Range to copy from the entries below: the line containing "Screen dimensions: 948x469" through the line containing "This screenshot has width=375, height=369.", inclusive. Retype only those lines, exactly, without any images.

[Dataset entries]
*** Begin section ***

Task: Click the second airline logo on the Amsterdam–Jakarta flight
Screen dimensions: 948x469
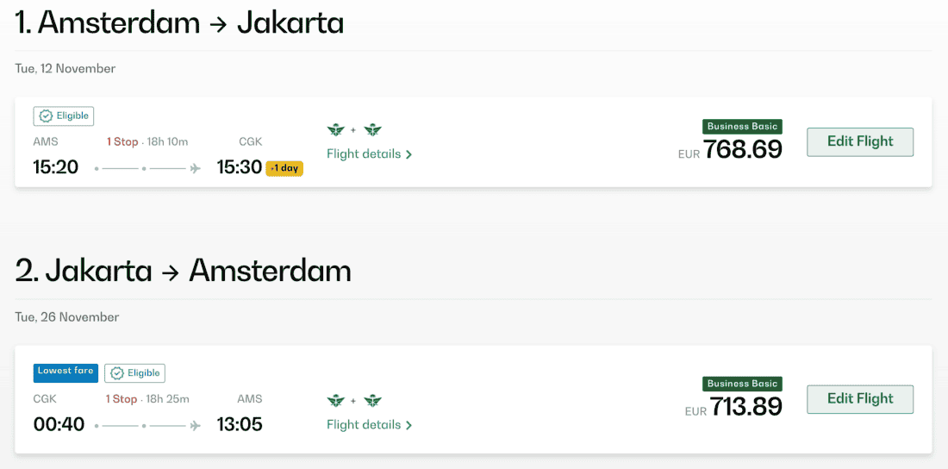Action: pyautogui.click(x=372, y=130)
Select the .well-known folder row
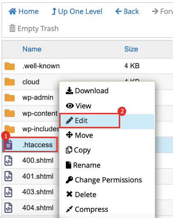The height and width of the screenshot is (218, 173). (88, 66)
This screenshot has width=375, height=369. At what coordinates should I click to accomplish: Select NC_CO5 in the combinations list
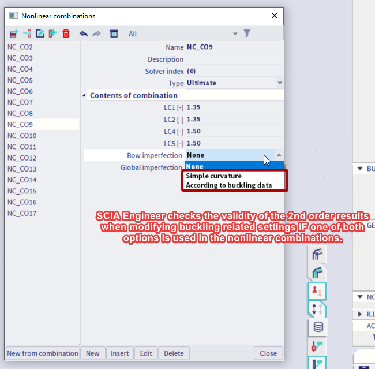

*** End section ***
*** Begin section ***

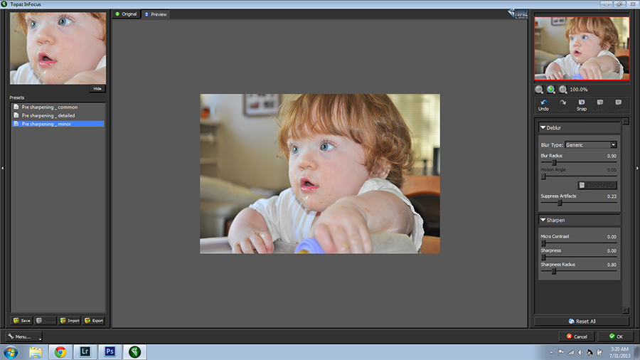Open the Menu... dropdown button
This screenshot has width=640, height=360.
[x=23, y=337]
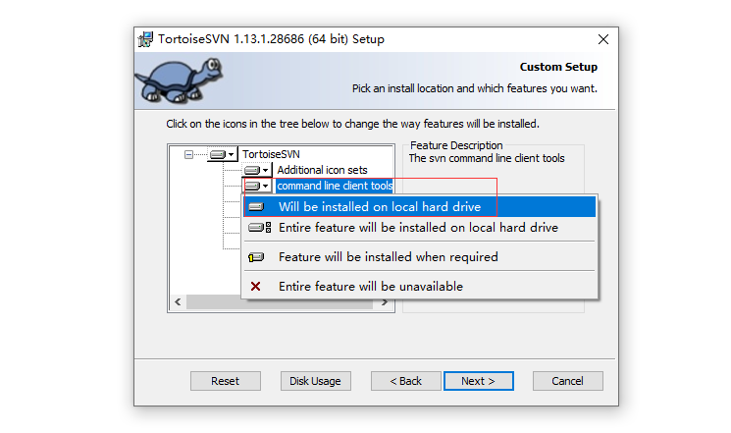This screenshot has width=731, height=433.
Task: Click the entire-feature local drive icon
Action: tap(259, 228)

*** End section ***
*** Begin section ***

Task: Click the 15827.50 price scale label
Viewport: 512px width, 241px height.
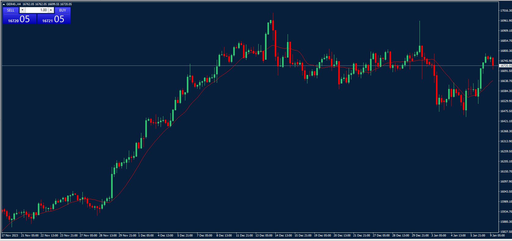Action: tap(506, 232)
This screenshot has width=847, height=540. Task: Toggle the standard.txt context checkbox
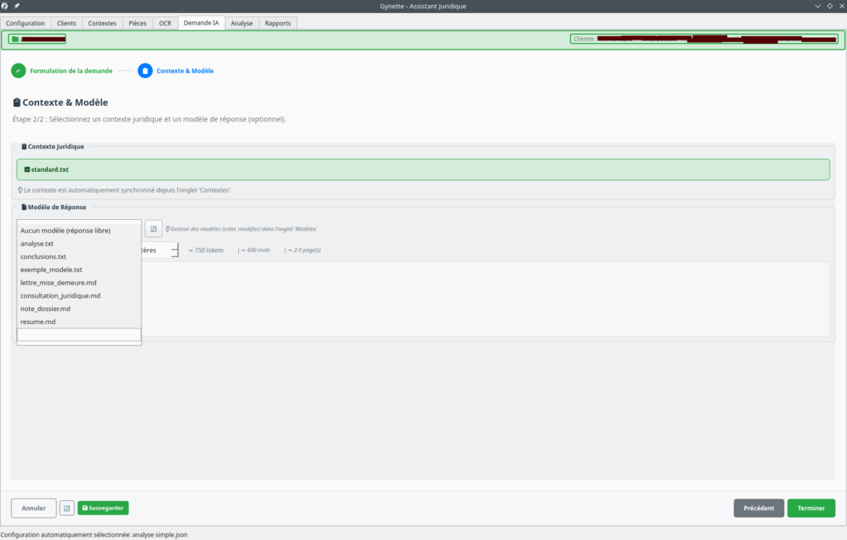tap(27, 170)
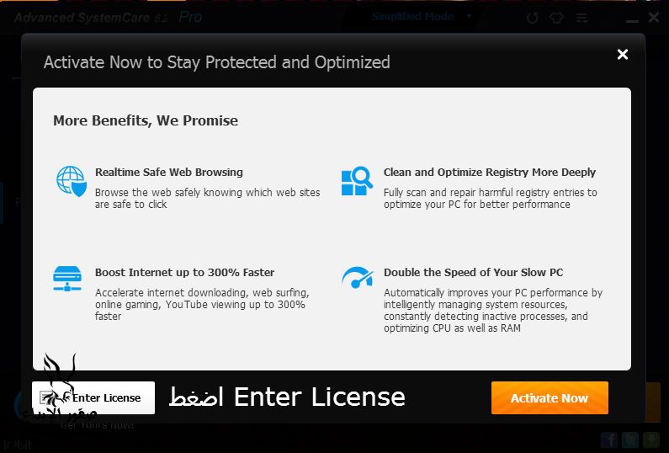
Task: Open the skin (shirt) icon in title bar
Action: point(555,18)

*** End section ***

EXPECTED ANSWER
Screen dimensions: 948x469
Action: pyautogui.click(x=372, y=130)
Select the .well-known folder row
The height and width of the screenshot is (218, 173). (88, 66)
This screenshot has width=375, height=369. At what coordinates should I click to accomplish: Select NC_CO5 in the combinations list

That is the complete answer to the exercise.